An analysis done by the firm, at least 77 companies in the BSE 500 index could pay dividend aggregating to almost Rs 36,000 crore — double the amount these companies paid to shareholders in
Sebi hasn’t yet made public the policy it intends to put in place on dividend payouts but experts say that companies at the outset must state the portion of the profits it would pay to shareholders.
“Most companies never follow a policy for paying dividends. A lot of times it happens that earnings surge but that don’t translate into higher dividends,” said SP Tulsian, head of consultancy and broking firm sptulsian.com.
Tulsian is of the view that companies should outright set the portion of profits they will pay to shareholders. Also, if a company sells a division or land the money should be distributed to shareholders, he said citing the recent example of drugmarker Strides Arcolab.
Strides had returned cash to shareholders that it received by selling one its unit to US-based pharma firm Mylan in 2013. The dividend paid by the company was a whopping Rs 800 per share.
Experts believe companies tend to pile up cash on their balance sheet with the intention of developing a war chest for inorganic growth. Cash is also accumulated on fears that the company may
not be able to do fund raising smoothly when the need arises.
IiAS argues that higher dividend payout increases shareholders interest in the stock and thus makes fund raising easier for companies.
“Dividend payments demonstrate a company’s confidence to continually generate earnings in future and show that its earnings are real,” it states.
According to analysts, MRF, Oracle Financial Services and Shree Cements are some of the companies that have good track record of paying dividends. Companies including Whirlpool India, Jubilant Foodworks, Gujarat Pipavav, Oracle Financial Services Software and Just Dial didn’t pay dividends in 2013, despite being profitable, says IiAS.
Unlike most other countries, Indian regulations don’t mandate Indian companies to have a dividend policy. For instance, in Brazil companies have to specify the minimum percentage of dividends from its net income it would pay to shareholders.
At a corporate governance seminar last week, Sebi chief UK Sinha, while stating a policy on dividend payouts is in the works, said that globally companies hoarding cash are facing stiff resistance from shareholders.
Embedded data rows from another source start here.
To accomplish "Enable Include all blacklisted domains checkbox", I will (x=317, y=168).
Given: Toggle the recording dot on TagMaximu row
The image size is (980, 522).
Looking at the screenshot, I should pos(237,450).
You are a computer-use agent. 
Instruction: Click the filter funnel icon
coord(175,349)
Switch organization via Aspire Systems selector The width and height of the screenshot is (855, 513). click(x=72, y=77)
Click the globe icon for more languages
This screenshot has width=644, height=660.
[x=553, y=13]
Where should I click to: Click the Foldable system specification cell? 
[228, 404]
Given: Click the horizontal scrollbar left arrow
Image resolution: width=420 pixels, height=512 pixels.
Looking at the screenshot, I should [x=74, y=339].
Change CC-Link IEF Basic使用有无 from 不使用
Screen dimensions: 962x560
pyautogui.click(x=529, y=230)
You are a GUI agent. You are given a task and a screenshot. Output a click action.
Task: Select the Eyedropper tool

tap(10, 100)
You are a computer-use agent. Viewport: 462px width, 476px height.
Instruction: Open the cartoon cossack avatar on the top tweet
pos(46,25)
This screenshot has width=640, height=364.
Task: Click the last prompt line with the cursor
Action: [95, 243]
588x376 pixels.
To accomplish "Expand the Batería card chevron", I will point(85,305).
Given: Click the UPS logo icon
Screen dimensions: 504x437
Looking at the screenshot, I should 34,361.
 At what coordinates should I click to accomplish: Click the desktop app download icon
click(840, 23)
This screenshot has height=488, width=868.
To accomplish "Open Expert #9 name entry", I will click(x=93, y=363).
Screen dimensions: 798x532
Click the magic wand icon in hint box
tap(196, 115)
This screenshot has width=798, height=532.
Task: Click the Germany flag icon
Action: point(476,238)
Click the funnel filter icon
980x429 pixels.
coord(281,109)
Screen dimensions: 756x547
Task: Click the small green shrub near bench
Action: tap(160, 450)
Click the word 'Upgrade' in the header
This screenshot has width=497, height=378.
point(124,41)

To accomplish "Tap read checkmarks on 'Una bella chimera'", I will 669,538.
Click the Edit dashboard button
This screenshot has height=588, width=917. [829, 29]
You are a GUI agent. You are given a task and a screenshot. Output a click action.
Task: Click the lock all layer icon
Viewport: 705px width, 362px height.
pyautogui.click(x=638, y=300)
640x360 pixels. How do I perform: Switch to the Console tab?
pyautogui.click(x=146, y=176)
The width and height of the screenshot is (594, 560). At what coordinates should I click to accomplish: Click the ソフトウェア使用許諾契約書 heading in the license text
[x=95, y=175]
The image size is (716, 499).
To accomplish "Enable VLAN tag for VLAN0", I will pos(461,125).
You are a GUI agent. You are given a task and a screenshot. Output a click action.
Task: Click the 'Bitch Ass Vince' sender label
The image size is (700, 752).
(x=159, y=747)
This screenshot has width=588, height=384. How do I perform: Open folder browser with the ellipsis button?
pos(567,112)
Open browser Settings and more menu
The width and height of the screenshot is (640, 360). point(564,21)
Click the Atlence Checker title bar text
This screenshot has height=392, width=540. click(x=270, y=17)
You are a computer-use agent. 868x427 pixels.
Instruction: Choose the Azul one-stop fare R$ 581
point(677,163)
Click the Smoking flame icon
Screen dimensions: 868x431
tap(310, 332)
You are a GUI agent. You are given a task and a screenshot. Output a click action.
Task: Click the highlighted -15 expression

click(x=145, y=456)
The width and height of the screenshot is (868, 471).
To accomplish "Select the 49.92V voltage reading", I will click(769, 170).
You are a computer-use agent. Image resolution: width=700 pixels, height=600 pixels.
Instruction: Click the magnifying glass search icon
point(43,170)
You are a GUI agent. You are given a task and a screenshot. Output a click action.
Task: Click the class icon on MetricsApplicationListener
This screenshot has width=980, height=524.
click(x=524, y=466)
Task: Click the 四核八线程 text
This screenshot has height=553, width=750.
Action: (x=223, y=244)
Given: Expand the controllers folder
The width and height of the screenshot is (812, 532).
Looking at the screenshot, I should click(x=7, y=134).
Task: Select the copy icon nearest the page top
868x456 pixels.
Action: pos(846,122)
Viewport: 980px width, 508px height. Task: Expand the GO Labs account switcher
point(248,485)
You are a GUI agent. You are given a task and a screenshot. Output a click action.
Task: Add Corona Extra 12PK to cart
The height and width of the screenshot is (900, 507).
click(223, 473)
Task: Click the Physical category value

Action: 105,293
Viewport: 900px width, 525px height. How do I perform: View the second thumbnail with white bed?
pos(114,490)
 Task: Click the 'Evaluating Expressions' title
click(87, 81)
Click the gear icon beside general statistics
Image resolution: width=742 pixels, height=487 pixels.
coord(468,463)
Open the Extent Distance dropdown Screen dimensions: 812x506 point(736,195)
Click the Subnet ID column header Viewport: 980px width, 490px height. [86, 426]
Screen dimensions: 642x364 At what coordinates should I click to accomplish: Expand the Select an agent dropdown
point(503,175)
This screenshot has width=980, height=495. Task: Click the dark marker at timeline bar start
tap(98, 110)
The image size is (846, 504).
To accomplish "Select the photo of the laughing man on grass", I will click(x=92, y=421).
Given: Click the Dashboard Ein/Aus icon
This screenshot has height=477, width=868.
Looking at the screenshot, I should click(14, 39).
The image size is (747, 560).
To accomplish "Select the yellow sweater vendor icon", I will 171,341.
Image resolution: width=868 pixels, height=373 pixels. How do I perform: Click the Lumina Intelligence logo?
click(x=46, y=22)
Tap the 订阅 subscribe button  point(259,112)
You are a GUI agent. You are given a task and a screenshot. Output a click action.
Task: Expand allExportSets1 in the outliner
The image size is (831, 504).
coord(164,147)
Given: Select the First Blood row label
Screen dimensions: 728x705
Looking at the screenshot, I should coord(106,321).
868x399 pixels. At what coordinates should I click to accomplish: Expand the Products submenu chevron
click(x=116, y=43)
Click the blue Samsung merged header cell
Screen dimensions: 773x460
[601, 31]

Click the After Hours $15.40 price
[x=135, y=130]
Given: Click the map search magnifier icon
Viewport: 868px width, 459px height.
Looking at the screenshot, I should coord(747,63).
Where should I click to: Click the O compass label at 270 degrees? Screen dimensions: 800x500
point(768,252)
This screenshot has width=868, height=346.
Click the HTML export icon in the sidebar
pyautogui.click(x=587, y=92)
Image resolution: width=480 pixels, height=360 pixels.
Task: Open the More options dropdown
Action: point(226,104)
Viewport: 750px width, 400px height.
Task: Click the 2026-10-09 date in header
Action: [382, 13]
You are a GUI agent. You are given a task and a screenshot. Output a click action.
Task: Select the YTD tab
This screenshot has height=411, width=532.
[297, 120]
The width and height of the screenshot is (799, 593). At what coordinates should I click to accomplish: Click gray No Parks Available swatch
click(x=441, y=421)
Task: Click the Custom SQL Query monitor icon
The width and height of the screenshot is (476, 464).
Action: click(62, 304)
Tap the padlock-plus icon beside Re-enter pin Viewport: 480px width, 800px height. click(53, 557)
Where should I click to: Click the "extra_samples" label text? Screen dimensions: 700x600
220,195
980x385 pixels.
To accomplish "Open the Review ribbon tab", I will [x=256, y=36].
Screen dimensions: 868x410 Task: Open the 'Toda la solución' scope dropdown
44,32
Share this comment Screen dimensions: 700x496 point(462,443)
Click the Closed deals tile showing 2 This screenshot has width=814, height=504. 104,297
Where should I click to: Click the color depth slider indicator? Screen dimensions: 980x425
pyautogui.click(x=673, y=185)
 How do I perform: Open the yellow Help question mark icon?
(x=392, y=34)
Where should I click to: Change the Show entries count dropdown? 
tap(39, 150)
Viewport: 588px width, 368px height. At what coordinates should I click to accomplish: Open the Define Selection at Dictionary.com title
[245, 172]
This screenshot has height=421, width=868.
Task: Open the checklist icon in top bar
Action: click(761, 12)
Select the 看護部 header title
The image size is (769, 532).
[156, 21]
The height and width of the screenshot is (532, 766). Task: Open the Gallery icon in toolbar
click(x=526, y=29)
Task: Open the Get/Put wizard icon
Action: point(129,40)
Governance experts say Sebi’s new policy should mandate all companies to have a dividend policy which could be ratified by the shareholders. Also, companies which don’t pay dividends despite being profitable should provide for a detailed explanation for doing so.
“Companies that have large investments in non-core businesses should give the rationale for these investments and the timeframe for exiting them,” says IiAS. Typically, cash-rich companies in India invest their excess funds into banking deposits or money-market schemes offered by mutual fund houses.